SAFAR
T. int.: The Journey. Scen,. M.: Bahram Beyzaie. F.: Mehrdad Fakhimi. Int.: Sirus Hassanpour (Ta’leh), Abbas Dastranj (Razi), Parvaneh Massoumi (woman/ mother), Khanshahri (man/father), Jamshid Layegh (the man oh the stairs), Siamak Atlasi (Jahel). Prod.: Kanoon – Institute for the Intellectual Development of Children and Young Adults. DCP. D.: 35’. Bn.
Film Notes
A 12-year-old orphan with a habit of seeking out his potential parents takes his friend along on a journey through the wastelands on the outskirts of Tehran. Seemingly a children’s folk tale, Safar is so visually singular that it evades easy breakdown.

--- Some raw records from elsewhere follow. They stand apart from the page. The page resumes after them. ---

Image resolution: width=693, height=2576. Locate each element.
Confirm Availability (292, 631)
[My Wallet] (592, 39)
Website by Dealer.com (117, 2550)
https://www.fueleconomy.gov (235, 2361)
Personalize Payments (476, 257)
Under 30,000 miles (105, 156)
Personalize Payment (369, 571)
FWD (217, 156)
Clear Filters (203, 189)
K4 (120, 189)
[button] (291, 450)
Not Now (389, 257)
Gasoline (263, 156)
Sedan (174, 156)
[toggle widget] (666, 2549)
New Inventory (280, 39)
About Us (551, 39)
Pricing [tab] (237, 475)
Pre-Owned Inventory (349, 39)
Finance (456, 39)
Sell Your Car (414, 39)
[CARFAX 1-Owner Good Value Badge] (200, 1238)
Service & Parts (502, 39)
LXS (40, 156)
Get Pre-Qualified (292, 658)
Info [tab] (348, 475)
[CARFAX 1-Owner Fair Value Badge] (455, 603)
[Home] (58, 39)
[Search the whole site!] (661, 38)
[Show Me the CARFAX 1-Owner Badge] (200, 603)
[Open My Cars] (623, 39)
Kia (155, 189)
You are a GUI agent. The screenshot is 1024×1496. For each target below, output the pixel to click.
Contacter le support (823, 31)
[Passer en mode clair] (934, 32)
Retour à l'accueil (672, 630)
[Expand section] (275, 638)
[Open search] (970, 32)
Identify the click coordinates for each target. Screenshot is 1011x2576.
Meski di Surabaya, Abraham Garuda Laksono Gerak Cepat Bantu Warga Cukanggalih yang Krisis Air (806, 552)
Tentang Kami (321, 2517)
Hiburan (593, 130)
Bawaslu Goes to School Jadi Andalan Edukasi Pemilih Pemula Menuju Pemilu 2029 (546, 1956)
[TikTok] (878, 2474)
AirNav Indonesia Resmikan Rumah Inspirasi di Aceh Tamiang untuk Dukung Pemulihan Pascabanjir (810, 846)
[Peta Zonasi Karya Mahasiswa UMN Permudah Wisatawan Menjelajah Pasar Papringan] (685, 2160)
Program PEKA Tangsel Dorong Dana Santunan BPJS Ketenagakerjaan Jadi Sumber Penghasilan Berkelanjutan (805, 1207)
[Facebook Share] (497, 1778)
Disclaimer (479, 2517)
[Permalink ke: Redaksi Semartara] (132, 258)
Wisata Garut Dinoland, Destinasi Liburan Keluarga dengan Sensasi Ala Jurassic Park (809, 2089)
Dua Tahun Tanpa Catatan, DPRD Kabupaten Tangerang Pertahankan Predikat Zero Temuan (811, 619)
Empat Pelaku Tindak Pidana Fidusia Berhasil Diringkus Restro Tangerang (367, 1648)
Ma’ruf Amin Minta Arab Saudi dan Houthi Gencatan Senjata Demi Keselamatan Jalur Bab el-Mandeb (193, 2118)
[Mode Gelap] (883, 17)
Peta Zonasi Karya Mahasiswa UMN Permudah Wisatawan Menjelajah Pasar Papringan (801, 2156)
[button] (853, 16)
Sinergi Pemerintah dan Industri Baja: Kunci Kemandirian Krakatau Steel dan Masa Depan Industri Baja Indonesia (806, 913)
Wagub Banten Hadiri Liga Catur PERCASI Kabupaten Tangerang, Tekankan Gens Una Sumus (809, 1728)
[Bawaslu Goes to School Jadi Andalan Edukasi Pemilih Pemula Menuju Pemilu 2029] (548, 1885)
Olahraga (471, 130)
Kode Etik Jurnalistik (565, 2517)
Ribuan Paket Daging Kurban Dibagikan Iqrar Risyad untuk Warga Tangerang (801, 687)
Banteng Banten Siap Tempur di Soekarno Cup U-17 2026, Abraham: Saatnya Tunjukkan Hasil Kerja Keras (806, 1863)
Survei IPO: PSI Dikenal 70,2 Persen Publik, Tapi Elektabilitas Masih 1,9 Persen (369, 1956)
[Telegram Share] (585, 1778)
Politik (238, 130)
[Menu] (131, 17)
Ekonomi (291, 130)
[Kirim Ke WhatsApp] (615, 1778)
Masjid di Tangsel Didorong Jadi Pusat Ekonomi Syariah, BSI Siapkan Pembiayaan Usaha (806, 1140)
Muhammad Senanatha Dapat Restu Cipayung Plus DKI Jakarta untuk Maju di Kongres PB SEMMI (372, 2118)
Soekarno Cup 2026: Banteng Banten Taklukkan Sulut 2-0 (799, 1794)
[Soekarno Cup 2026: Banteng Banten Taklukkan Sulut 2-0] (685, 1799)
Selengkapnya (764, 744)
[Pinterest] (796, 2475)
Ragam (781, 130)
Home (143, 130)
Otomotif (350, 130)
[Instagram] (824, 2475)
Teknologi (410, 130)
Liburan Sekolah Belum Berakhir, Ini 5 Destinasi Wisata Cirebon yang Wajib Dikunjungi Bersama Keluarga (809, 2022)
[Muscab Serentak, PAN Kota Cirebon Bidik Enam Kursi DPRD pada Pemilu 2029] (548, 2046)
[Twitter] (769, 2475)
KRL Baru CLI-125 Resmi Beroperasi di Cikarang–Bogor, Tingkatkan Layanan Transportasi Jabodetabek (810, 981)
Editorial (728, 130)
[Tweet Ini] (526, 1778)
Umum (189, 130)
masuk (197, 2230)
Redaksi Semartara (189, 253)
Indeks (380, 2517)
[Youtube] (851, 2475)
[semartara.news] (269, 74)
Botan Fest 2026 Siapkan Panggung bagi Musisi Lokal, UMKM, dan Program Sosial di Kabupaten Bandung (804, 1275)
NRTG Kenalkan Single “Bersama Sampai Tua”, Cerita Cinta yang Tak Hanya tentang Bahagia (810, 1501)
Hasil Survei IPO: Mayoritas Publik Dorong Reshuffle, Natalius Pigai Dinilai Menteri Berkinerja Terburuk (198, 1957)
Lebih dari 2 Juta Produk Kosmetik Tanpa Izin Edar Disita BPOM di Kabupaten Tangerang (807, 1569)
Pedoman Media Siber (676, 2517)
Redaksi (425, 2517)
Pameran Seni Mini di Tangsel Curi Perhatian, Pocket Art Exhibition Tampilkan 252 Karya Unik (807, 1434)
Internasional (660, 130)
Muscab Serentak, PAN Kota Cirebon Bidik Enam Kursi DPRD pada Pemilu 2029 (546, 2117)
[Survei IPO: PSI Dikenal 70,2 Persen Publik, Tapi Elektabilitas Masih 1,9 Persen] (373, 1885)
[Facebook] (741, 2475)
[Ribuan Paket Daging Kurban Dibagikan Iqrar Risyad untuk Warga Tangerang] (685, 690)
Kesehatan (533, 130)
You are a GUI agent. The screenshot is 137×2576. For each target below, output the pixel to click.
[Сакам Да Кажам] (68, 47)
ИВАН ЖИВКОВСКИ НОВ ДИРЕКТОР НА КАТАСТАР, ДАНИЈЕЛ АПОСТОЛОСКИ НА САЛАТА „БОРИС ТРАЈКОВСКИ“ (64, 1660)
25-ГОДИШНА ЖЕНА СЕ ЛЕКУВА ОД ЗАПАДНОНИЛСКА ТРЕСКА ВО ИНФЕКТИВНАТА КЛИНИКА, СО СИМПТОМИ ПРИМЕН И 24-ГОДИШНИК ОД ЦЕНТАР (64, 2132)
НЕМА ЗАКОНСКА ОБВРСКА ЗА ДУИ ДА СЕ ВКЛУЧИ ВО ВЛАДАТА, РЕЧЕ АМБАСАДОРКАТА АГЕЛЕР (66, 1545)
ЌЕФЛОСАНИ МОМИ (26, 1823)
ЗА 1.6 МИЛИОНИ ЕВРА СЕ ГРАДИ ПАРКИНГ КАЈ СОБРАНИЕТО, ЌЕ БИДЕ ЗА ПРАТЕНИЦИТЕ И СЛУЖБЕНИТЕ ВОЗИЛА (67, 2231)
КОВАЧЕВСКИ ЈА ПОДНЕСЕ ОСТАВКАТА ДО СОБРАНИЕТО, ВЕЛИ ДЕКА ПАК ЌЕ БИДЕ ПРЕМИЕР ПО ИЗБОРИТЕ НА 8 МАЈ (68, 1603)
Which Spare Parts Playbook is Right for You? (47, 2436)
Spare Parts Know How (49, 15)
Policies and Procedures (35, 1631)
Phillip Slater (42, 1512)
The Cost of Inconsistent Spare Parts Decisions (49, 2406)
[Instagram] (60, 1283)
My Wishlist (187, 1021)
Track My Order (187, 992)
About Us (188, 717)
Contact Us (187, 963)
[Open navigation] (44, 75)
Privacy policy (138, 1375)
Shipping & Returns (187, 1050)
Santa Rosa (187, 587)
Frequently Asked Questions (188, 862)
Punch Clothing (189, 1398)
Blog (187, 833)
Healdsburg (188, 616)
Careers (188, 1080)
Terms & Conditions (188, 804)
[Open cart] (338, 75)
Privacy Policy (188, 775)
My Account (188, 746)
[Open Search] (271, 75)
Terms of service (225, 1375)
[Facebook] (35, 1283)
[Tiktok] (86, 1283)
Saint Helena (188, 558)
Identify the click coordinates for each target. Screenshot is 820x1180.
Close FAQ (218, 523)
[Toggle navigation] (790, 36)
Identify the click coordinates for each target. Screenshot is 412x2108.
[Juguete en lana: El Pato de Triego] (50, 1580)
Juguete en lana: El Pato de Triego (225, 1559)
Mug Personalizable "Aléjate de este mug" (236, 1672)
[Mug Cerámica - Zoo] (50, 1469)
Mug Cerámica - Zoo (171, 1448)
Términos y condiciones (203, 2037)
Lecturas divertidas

It is allegorical, but allegory is the engine; visual density the result. When one speaks of Bahram Beyzaie, one speaks of a maze of citations. While along the way, various forms of image- making are evoked – movie posters, peep show, photography – the search for parents becomes a search for the primal image from which the film has emerged: steps for Eisenstein, architecture for Murnau, a crippled man for Buñuel, wheels for John Ford. An agonizing dream bordering on a nightmare, the film overflows with excess. Objects and people multiply rapidly, growing like mushrooms in a landscape so devastated by dirt and pollution that it becomes an environmental plea. In the smoggy, hazardous zones of abandoned objects – old wooden doors, carriages – a country has discarded its history at a frantic pace without replacing it with anything new.